Baik mahasiswa maupun prajurit TNI punya
pandangan yang bertolak belakang saat melihat yang lain. Mahasiswa memandang
prajurit TNI sebagai alat negara yang diserahi hak terhadap kekerasan, tetapi
digunakan untuk menindas rakyat.
Sementara prajurit TNI melihat mahasiswa sebagai
kelompok yang gemar mengganggu ketertiban dengan berunjuk rasa dan menyebabkan
kemacetan di jalanan. Seolah tak ada ruang bagi keduanya untuk bekerja sama.
Namun, sebuah kesempatan berhasil menyatukan dua
kelompok tersebut untuk bekerja sama. Namanya Ekspedisi NKRI Koridor Sulawesi,
menjelajahi Pulau Sulawesi selama empat bulan, dari awal Maret hingga akhir
Juni, untuk memetakan keanekaragaman hayati ataupun mendata titik rawan bencana.
Ekspedisi yang digagas Komando Pasukan Khusus
(Kopassus) itu sudah berlangsung untuk tahun ke-3 setelah sebelumnya di Pulau
Sumatera dan Kalimantan.
Peserta dari ekspedisi ini tak melulu prajurit TNI.
Masyarakat sipil dilibatkan, yakni mahasiswa dan dosen sebagai peneliti.
Anggota kepolisian juga ikut untuk pertama kali dalam ekspedisi ini. Komposisi
mahasiswa meningkat sejak pelaksanaan pertama, dari 50 orang menjadi 100
orang di Pulau Kalimantan dan 200 orang untuk ekspedisi di Pulau Sulawesi.
Hanya dalam masa dua minggu untuk pembekalan di
Situ Lembang, Kabupaten Bandung Barat, kerja sama itu sudah terasa. Selama
masa itu, peserta dari mahasiswa dikumpulkan dengan prajurit TNI untuk
pembekalan ekspedisi empat bulan mendatang. Dalam masa itu, interaksi
dilakukan sesama manusia, yang satu berbaju mahasiswa dan yang lain berseragam
loreng hijau.
"Ternyata mereka lucu-lucu juga. Sebetulnya
mereka orang yang baik," kata Elvira, mahasiswa Universitas Islam Negeri
Malang, saat ditemui di sela-sela pembubaran masa pembekalan.

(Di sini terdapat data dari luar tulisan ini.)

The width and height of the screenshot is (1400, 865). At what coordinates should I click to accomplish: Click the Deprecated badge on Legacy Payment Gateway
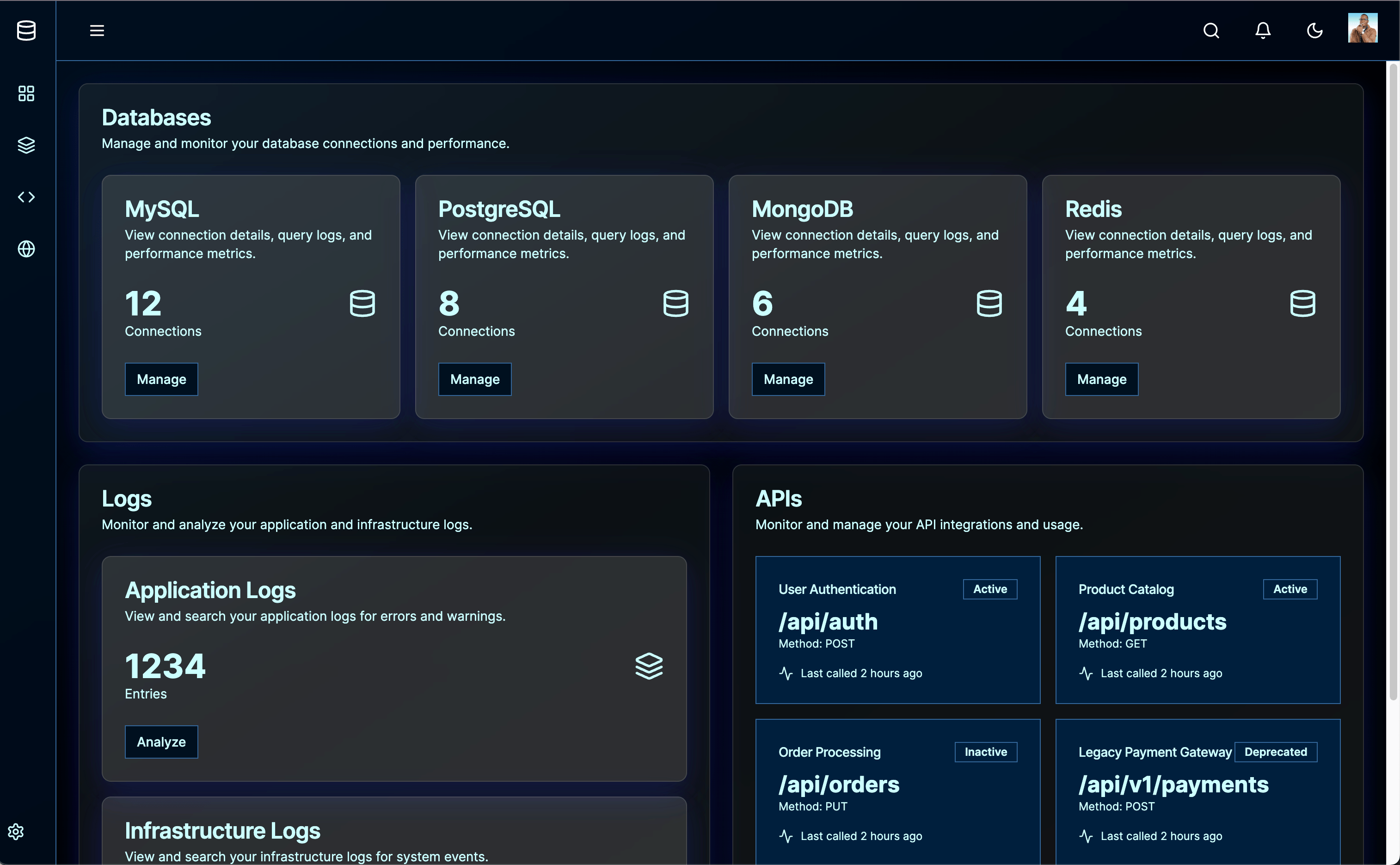tap(1275, 752)
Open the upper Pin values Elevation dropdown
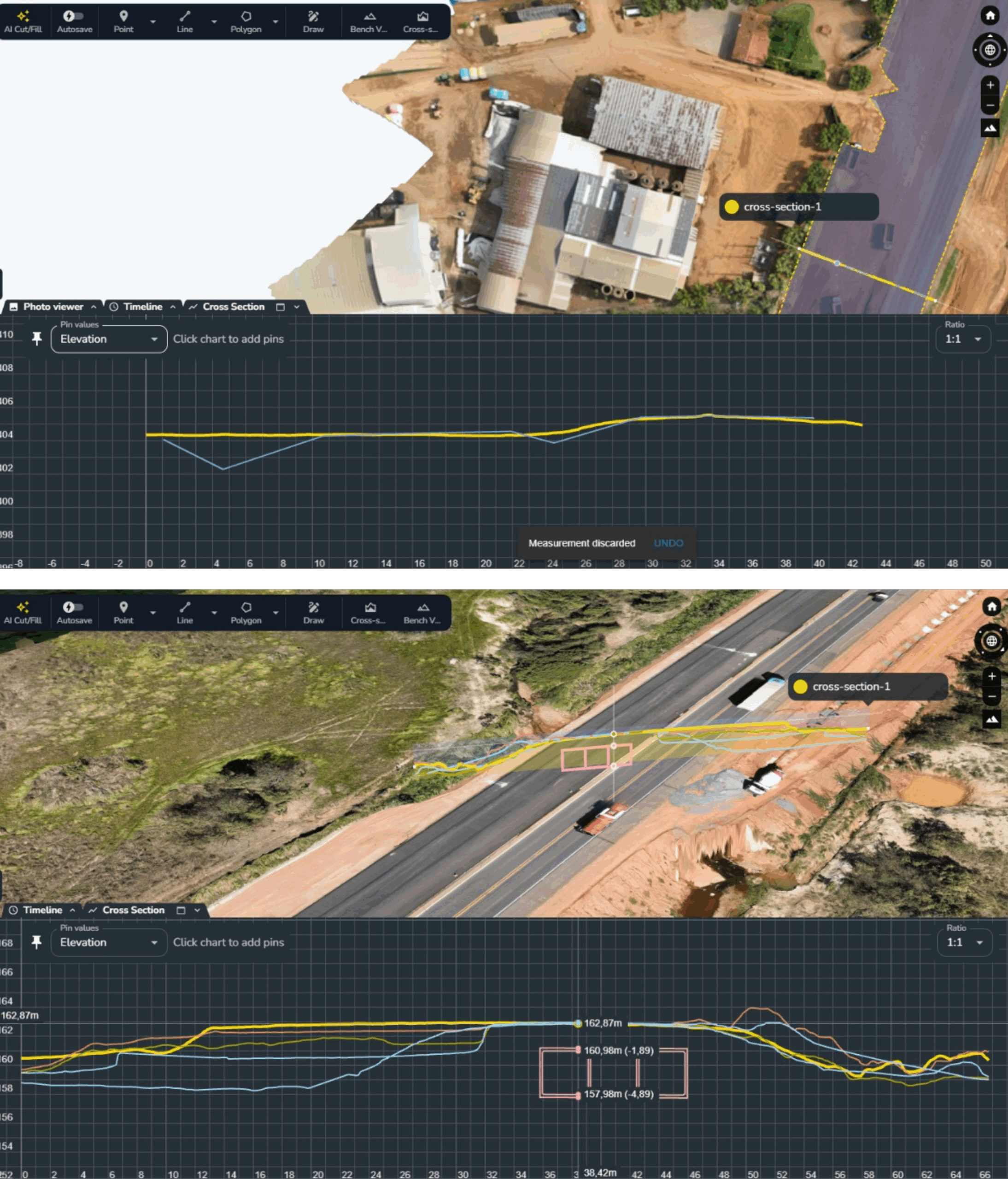Screen dimensions: 1008x1179 109,339
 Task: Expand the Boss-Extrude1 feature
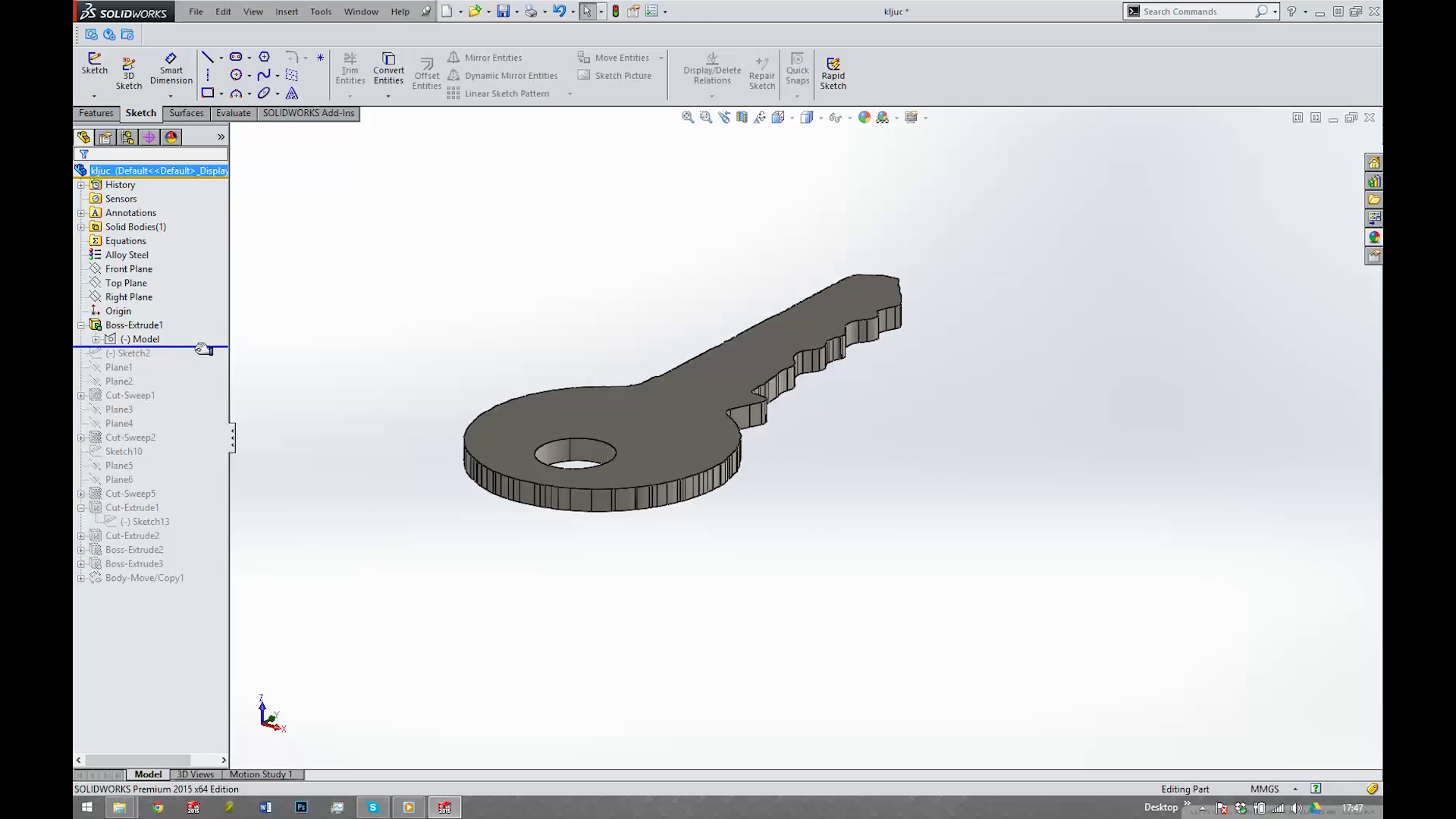pyautogui.click(x=80, y=325)

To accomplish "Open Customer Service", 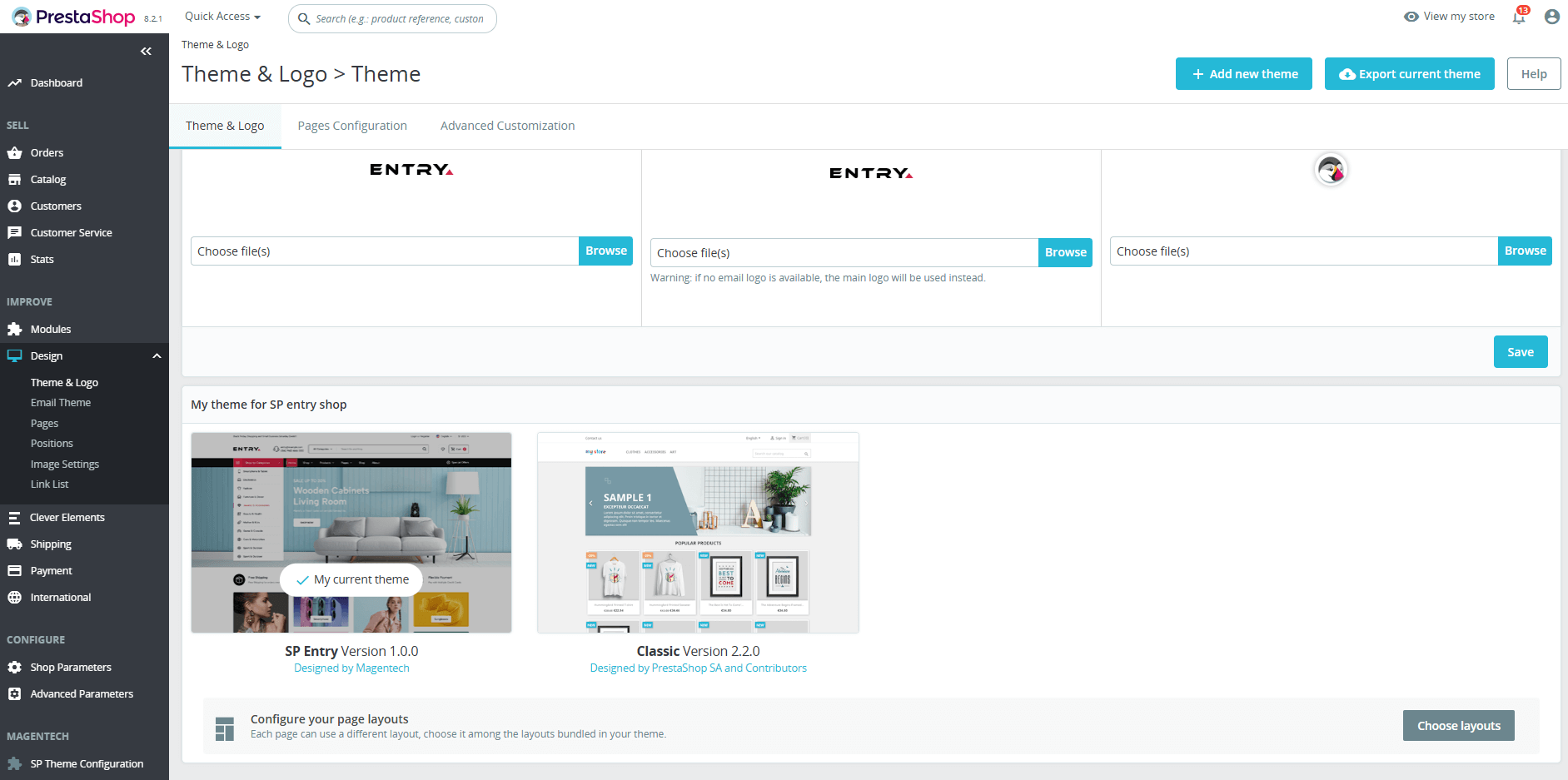I will (70, 232).
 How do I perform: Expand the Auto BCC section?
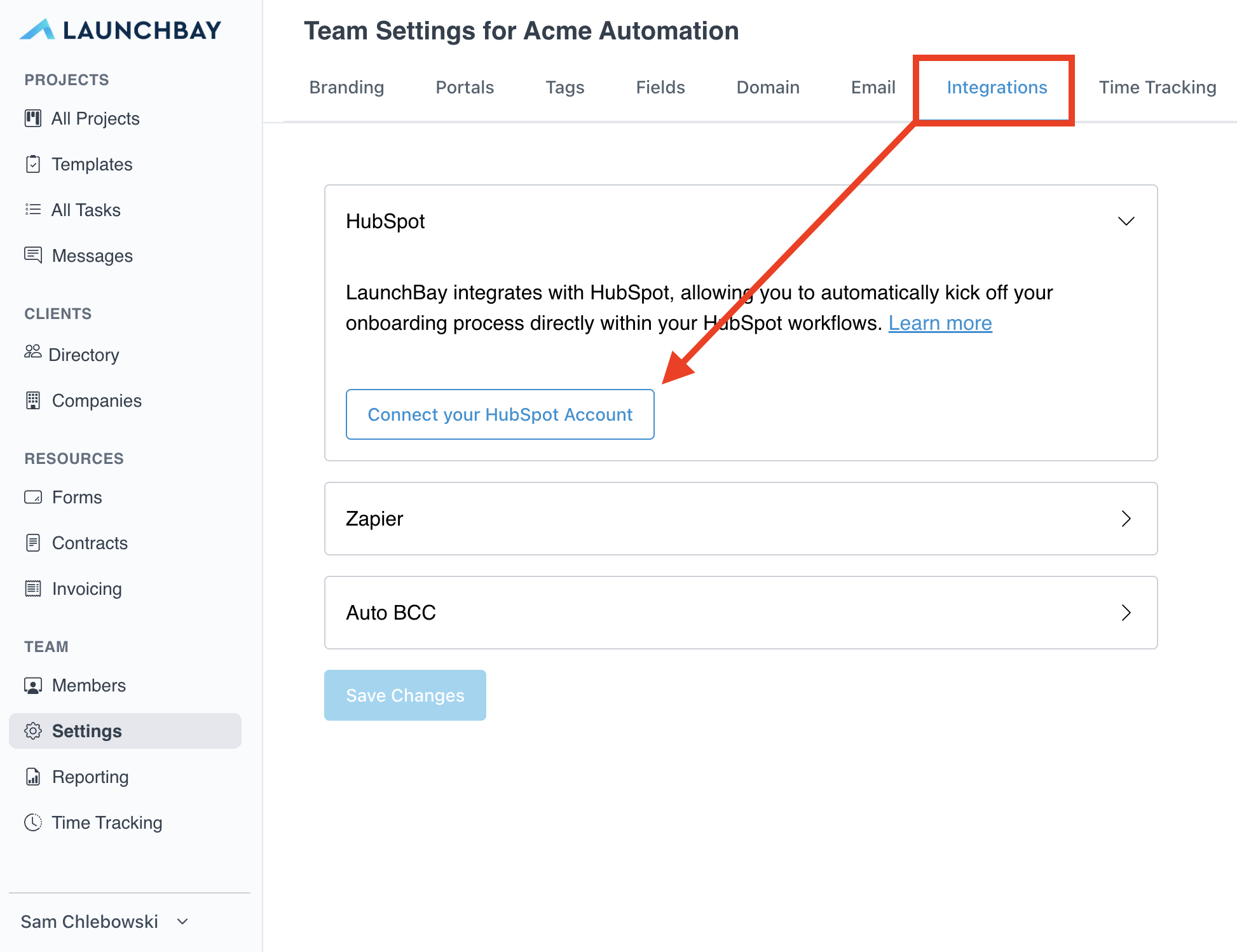(x=1126, y=613)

Elvira yang akan meneliti di sub korwil Tana Toraja
mengungkapkan, asumsinya bahwa semua tentara itu kaku, keras, dan cenderung
menyeramkan langsung terkikis. Kesan awal itulah yang didapatkan sewaktu dia
di bangku SMA dan berlatih pasukan pengibar bendera dengan instruktur seorang
prajurit.
Hal serupa diutarakan Alvian Adi Saputra, mahasiswa
Ilmu Komunikasi Universitas Yudharta Pasuruan. Dia kebagian subkorwil Luwuk
Banggai. Ia mengakui harus mengubah pendapatnya tentang tentara. Dia semula
menganggap semua tentara tak bersahabat karena seragam yang dikenakan.
Saling
memahami
Pengalaman itulah yang muncul selama dua kali
pelaksanaan ekspedisi sebelumnya. Kepala Staf TNI Angkatan Darat Jenderal
Pramono Edhie Wibowo mengatakan, kegiatan ini mempunyai misi lain, yakni
mendekatkan mahasiswa dengan tentara agar saling memahami.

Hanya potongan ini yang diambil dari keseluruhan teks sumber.